Harbor:ED to Infusion Center

  • Draft - not is process yet!
  • Who? DHS/eligible only
  • What? Blood, Iron, IV fluids
  • When? Mon - Fri, 8a - 4p
  • Where? 1st floor (by RN office) & 5th floor (5E) infusion centers
  • Contacts:
    • Infusion Center x65591
    • Triage Resident x66923; RME Charge RN x66950
    • Pathology resident consents for blood transfusions at the infusion center

Patient Eligibility Criteria (ED Provider)

  • Eligible patients must meet all the following criteria prior to transition from the Emergency Department (ED) to the Infusion Center:
    • Hemodynamically stable with no indication for continued ED monitoring or inpatient admission
    • Appropriate for outpatient Infusion Center services, including:
    • Blood transfusion
    • Iron infusion
    • IV hydration
    • No active bleeding, high risk for severe transfusion/infusion reaction, or unstable comorbid conditions requiring a higher level of care

ED Provider Responsibilities

  • Submit an Infusion Center referral through the HAR-OP-INFUSION message pool
  • Clearly specify the following in the referral:
  • Clinical indication (e.g., anemia, dehydration)
  • Type of infusion/service requested (e.g., PRBC transfusion, iron infusion, IV hydration)
  • Ordered dose, infusion rate, and any special instructions or precautions
  • Ensure all required laboratory studies are completed prior to referral, including:
    • CBC
    • Type and crossmatch (for transfusion requests)
    • Iron studies, if applicable

Nursing Coordination Responsibilities (ED Nurse)

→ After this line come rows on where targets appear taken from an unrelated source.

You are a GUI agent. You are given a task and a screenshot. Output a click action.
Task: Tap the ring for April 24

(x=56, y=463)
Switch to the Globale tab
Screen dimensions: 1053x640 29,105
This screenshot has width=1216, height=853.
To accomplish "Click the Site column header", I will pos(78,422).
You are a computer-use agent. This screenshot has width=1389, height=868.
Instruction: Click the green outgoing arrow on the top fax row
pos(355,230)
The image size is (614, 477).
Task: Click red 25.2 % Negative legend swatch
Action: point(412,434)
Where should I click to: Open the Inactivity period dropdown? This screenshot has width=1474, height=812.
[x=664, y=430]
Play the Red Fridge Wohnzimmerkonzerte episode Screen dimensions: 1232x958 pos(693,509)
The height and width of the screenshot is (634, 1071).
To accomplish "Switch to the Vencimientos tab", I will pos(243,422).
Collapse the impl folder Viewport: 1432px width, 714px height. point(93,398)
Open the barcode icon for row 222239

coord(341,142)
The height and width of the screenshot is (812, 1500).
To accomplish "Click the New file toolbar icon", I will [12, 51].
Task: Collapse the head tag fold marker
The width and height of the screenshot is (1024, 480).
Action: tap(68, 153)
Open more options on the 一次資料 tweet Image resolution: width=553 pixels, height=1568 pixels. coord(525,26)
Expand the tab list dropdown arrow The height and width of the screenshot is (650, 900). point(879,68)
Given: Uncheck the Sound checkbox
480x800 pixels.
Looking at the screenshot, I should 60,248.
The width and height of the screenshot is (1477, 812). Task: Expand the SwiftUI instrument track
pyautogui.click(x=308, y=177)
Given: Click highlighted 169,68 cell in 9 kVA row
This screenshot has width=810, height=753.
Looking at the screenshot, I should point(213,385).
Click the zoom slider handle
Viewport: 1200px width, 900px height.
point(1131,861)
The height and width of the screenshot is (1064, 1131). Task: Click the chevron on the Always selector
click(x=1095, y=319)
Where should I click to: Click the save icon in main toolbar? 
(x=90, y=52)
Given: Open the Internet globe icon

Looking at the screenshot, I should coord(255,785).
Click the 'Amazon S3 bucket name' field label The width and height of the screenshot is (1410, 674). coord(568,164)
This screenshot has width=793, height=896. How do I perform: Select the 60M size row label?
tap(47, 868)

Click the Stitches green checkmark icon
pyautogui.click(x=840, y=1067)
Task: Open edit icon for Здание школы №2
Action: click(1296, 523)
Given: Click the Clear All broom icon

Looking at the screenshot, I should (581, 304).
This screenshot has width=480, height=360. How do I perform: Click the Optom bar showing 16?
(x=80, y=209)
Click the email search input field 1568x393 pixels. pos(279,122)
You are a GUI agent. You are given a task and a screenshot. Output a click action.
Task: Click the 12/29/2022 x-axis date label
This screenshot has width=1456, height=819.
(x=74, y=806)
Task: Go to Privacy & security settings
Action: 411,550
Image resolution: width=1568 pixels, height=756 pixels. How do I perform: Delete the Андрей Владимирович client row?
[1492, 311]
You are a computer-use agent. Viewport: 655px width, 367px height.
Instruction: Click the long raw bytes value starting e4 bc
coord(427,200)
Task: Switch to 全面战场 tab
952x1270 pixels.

  • Confirm patient stability and appropriateness for discharge prior to transition to the Infusion Center
  • Ensure appropriate IV access is established when indicated per protocol
  • Provide patient education regarding:
    • Infusion Center appointment details
    • Expectations during the infusion visit
    • Return precautions and indications for seeking emergent care
  • Communicate directly with the Infusion Center nurse to provide clinical handoff and ensure continuity of care

Infusion Center Scheduling & Coordination

  • Verify referral and orders
  • Schedule a same-day or next-day appointment
  • For Blood Transfusion, check with BB if blood product is available
  • Confirm staffing and chair availability

Patient Transition

  • Patient discharged from ED with:
    • Appointment time and location (if same day)
    • If after hours, inform the patient to expect a call from the Infusion Center to schedule the patient's infusion or blood transfusion appointment.
    • Instructions and contact information
  • Transport:
    • Ambulatory / family transport (no medical transport required unless indicated) (if the same day)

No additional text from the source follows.